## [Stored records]

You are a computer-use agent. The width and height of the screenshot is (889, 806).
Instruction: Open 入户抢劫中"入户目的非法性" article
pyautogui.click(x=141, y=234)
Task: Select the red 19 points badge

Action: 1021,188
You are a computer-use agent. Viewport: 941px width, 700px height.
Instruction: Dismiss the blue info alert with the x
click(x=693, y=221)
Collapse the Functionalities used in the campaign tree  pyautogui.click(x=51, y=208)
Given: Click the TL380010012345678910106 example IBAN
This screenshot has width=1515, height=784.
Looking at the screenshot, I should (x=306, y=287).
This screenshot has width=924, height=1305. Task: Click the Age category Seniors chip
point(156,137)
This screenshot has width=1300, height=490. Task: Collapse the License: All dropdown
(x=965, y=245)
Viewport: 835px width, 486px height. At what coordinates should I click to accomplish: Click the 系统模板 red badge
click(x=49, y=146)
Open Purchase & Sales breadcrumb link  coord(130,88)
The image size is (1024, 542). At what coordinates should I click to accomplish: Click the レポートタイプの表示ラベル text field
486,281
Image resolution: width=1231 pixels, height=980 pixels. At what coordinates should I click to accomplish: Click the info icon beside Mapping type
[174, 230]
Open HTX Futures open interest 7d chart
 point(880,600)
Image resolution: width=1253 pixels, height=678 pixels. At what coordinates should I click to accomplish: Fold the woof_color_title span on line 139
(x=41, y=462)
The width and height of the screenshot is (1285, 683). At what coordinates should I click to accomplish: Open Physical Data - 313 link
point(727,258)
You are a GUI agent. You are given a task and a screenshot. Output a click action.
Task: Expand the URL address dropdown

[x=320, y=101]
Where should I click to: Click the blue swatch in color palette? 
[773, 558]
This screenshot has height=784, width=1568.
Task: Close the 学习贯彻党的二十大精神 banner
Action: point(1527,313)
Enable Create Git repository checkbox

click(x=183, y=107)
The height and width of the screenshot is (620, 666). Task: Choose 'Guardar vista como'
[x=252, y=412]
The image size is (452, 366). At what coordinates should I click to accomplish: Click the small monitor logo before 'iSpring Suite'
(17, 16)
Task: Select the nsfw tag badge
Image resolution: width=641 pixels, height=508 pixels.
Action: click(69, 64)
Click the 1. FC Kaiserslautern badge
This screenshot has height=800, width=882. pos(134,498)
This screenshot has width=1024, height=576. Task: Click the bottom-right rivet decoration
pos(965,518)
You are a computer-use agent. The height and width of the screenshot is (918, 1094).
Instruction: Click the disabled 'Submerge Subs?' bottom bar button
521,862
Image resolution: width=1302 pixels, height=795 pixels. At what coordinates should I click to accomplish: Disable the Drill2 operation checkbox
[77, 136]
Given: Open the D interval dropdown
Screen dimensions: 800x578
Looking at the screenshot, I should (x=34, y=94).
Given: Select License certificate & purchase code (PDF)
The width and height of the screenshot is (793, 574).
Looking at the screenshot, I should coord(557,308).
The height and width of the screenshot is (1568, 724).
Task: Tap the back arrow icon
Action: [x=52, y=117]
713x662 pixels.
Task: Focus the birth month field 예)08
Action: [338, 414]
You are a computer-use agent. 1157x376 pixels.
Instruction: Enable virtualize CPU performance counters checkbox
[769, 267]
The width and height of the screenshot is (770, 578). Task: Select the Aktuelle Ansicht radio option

## [TASK BRIEF]
Find the lines in the records that contain the word "computer", then copy every one of them.

## [ANSWER SECTION]
You are a computer-use agent. The width and height of the screenshot is (889, 806).
You are a computer-use agent. Viewport: 941px width, 700px height.
You are a computer-use agent. The height and width of the screenshot is (918, 1094).
You are a computer-use agent. 1157x376 pixels.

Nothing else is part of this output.